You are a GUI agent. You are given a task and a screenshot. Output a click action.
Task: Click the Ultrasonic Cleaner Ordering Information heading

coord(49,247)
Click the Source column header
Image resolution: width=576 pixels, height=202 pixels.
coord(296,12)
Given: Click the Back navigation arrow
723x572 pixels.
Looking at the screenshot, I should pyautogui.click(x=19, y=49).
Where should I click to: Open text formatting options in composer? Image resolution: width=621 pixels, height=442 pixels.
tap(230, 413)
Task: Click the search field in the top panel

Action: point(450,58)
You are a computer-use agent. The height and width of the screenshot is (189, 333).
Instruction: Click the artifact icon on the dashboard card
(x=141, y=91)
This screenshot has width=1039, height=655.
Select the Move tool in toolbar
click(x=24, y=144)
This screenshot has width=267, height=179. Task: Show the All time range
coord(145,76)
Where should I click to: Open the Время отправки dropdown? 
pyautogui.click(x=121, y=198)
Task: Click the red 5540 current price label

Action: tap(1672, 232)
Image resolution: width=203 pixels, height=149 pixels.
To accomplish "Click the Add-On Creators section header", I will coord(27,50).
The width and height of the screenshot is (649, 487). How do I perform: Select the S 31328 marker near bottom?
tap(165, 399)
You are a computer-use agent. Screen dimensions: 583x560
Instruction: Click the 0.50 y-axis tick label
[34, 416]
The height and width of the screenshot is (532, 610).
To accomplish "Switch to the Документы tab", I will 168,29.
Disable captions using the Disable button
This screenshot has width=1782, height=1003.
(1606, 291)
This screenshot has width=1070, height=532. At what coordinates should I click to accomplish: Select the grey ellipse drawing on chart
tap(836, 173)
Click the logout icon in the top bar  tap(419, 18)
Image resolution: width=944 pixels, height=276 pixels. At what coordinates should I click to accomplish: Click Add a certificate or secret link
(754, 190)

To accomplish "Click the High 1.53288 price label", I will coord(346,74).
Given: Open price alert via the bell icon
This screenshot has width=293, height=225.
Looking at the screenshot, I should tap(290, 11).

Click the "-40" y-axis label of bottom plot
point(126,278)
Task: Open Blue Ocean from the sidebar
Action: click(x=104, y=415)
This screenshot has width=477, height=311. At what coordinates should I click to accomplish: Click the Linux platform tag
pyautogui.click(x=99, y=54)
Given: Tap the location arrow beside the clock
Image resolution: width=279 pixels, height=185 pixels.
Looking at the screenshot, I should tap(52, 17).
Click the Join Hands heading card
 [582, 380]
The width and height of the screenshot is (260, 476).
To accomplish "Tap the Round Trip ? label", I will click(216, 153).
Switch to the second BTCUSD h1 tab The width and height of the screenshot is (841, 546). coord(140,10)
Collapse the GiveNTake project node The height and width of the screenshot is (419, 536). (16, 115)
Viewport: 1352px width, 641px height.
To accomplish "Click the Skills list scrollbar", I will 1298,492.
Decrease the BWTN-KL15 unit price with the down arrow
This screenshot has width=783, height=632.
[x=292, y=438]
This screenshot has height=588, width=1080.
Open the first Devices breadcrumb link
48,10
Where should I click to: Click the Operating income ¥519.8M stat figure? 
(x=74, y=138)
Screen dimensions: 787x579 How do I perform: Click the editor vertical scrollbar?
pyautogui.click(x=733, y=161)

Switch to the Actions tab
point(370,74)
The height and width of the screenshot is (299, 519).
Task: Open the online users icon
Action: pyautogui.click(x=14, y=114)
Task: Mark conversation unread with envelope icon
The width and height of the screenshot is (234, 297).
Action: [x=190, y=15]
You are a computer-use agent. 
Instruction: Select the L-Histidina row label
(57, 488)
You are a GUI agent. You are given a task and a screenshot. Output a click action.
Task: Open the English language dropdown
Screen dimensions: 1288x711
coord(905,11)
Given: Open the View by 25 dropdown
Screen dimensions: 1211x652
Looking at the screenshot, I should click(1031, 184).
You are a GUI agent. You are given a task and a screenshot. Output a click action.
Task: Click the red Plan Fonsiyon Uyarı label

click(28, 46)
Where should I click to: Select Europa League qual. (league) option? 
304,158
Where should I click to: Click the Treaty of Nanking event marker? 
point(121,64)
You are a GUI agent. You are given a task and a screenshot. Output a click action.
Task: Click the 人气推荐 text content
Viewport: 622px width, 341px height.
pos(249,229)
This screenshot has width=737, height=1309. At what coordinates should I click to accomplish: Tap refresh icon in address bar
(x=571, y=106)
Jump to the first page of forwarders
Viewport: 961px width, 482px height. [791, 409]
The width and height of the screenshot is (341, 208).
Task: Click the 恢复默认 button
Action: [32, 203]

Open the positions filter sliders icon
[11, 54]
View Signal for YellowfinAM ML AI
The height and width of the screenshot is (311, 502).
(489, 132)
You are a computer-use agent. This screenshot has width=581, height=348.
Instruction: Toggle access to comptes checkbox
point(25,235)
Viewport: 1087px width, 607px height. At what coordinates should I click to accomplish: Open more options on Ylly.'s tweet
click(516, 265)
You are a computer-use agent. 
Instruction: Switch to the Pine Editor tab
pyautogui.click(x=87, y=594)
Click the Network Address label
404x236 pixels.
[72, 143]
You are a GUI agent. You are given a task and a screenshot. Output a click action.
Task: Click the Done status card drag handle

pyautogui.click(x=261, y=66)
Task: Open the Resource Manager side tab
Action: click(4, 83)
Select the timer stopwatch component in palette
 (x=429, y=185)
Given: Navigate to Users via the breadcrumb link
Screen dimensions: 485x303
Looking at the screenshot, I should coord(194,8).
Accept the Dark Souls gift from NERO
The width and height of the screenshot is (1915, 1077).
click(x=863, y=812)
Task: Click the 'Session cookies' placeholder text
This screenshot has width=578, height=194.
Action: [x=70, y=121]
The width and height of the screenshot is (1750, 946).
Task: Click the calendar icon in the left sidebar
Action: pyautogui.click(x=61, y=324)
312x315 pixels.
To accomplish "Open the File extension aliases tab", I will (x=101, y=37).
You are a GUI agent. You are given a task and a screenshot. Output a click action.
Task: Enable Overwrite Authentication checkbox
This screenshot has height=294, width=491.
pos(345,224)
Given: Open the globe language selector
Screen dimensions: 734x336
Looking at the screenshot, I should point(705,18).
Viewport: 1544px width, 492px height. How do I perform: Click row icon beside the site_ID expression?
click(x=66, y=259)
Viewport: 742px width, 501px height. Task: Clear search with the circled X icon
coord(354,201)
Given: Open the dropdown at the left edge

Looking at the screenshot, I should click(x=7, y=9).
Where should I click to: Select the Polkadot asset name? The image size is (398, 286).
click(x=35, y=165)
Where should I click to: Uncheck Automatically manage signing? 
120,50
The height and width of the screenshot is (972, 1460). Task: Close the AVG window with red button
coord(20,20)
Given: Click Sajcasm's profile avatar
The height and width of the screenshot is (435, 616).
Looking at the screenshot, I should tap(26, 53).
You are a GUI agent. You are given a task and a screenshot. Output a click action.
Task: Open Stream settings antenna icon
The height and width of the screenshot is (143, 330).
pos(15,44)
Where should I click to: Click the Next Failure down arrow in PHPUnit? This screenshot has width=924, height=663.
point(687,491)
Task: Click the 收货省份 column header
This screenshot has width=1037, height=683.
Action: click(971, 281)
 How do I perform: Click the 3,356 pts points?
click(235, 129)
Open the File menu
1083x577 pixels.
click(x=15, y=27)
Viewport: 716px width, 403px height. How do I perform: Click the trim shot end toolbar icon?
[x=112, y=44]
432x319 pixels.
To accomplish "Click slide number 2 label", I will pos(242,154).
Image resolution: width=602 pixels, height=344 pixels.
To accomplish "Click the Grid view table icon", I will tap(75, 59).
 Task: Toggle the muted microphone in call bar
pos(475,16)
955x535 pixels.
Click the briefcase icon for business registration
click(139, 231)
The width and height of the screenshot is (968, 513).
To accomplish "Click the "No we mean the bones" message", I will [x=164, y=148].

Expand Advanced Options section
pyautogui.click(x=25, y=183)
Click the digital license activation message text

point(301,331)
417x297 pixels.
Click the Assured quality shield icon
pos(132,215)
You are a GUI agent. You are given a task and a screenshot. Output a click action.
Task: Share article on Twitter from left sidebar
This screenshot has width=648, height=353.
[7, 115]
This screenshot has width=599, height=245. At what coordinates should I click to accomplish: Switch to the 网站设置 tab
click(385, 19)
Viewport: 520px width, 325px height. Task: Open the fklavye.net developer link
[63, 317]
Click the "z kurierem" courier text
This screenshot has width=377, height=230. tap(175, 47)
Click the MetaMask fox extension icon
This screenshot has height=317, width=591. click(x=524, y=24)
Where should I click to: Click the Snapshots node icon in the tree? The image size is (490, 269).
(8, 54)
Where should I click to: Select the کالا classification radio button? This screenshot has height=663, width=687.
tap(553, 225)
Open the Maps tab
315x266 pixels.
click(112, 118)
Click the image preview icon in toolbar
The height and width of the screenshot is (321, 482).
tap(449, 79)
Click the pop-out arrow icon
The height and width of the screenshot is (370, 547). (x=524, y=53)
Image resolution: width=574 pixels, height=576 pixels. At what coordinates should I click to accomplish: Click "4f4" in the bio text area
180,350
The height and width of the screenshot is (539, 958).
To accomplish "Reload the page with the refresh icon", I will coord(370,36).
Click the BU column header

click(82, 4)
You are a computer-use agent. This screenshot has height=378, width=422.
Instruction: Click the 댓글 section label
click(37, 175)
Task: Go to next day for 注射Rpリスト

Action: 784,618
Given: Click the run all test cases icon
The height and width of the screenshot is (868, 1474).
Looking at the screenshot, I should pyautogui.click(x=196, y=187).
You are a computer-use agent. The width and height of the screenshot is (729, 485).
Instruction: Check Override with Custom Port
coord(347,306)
################
> **Description of the task**
If a line comes after the one with "Click the logout", leave it out; reproduce exactly every line of the material from the first up to and including that one.

> **Task answer**
You are a GUI agent. You are given a task and a screenshot. Output a click action.
Task: Click the Ultrasonic Cleaner Ordering Information heading

coord(49,247)
Click the Source column header
Image resolution: width=576 pixels, height=202 pixels.
coord(296,12)
Given: Click the Back navigation arrow
723x572 pixels.
Looking at the screenshot, I should pyautogui.click(x=19, y=49).
Where should I click to: Open text formatting options in composer? Image resolution: width=621 pixels, height=442 pixels.
tap(230, 413)
Task: Click the search field in the top panel

Action: point(450,58)
You are a computer-use agent. The height and width of the screenshot is (189, 333).
Instruction: Click the artifact icon on the dashboard card
(x=141, y=91)
This screenshot has width=1039, height=655.
Select the Move tool in toolbar
click(x=24, y=144)
This screenshot has width=267, height=179. Task: Show the All time range
coord(145,76)
Where should I click to: Open the Время отправки dropdown? 
pyautogui.click(x=121, y=198)
Task: Click the red 5540 current price label

Action: tap(1672, 232)
Image resolution: width=203 pixels, height=149 pixels.
To accomplish "Click the Add-On Creators section header", I will coord(27,50).
The width and height of the screenshot is (649, 487). How do I perform: Select the S 31328 marker near bottom?
tap(165, 399)
You are a computer-use agent. Screen dimensions: 583x560
Instruction: Click the 0.50 y-axis tick label
[34, 416]
The height and width of the screenshot is (532, 610).
To accomplish "Switch to the Документы tab", I will 168,29.
Disable captions using the Disable button
This screenshot has width=1782, height=1003.
(1606, 291)
This screenshot has width=1070, height=532. At what coordinates should I click to accomplish: Select the grey ellipse drawing on chart
tap(836, 173)
Click the logout icon in the top bar  tap(419, 18)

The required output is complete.